BEGIN Records for processing

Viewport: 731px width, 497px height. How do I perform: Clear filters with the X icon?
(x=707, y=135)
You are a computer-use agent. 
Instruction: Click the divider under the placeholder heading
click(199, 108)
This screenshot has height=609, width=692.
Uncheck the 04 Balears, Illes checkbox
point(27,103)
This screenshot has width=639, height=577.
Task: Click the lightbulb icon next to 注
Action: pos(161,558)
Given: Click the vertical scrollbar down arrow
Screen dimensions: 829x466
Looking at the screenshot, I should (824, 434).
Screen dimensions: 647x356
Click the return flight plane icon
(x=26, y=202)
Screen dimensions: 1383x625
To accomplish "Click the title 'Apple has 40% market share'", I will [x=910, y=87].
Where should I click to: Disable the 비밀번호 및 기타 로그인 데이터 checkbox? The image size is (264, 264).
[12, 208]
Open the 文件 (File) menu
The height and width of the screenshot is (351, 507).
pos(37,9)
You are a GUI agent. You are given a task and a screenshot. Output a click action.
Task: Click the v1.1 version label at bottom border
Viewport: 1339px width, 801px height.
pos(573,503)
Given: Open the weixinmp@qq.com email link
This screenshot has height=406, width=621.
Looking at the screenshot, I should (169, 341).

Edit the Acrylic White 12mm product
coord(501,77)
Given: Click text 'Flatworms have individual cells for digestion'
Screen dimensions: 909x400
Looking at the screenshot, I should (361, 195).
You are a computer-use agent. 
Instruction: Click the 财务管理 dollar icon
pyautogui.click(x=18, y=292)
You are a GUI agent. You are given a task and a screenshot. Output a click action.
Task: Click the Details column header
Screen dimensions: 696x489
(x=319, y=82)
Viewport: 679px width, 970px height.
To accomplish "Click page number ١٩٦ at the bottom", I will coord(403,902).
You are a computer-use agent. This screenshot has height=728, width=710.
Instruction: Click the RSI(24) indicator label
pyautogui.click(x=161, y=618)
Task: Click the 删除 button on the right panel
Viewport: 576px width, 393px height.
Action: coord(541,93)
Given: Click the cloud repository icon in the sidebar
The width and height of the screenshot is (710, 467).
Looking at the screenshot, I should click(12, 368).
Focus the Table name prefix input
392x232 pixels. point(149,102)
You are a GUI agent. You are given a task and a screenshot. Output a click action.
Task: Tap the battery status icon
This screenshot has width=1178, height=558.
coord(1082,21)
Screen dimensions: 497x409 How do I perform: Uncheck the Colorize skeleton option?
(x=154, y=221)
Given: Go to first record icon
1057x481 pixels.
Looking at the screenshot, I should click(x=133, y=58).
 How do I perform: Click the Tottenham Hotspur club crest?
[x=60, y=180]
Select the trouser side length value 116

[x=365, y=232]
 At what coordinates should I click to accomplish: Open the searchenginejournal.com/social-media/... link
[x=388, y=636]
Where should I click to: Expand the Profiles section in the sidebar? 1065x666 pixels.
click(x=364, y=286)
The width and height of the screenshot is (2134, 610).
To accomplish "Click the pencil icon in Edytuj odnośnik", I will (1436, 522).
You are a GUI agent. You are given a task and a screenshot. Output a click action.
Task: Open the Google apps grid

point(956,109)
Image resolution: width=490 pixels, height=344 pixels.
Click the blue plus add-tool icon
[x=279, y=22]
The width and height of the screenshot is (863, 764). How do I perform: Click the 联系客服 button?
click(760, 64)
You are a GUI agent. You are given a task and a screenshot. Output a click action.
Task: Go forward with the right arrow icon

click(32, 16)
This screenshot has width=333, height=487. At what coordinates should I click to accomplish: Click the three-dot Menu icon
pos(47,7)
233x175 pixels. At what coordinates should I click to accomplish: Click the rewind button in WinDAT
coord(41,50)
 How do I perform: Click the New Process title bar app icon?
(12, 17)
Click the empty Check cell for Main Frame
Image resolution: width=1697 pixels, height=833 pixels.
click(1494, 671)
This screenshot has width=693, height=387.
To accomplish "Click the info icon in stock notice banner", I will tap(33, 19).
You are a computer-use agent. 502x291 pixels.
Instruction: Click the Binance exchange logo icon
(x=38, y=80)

END Records for processing

**Task brief:**
Each line of the entries above that contains "bottom" must be copied into the answer.

**Worked solution:**
Task: Click the v1.1 version label at bottom border
To accomplish "Click page number ١٩٦ at the bottom", I will coord(403,902).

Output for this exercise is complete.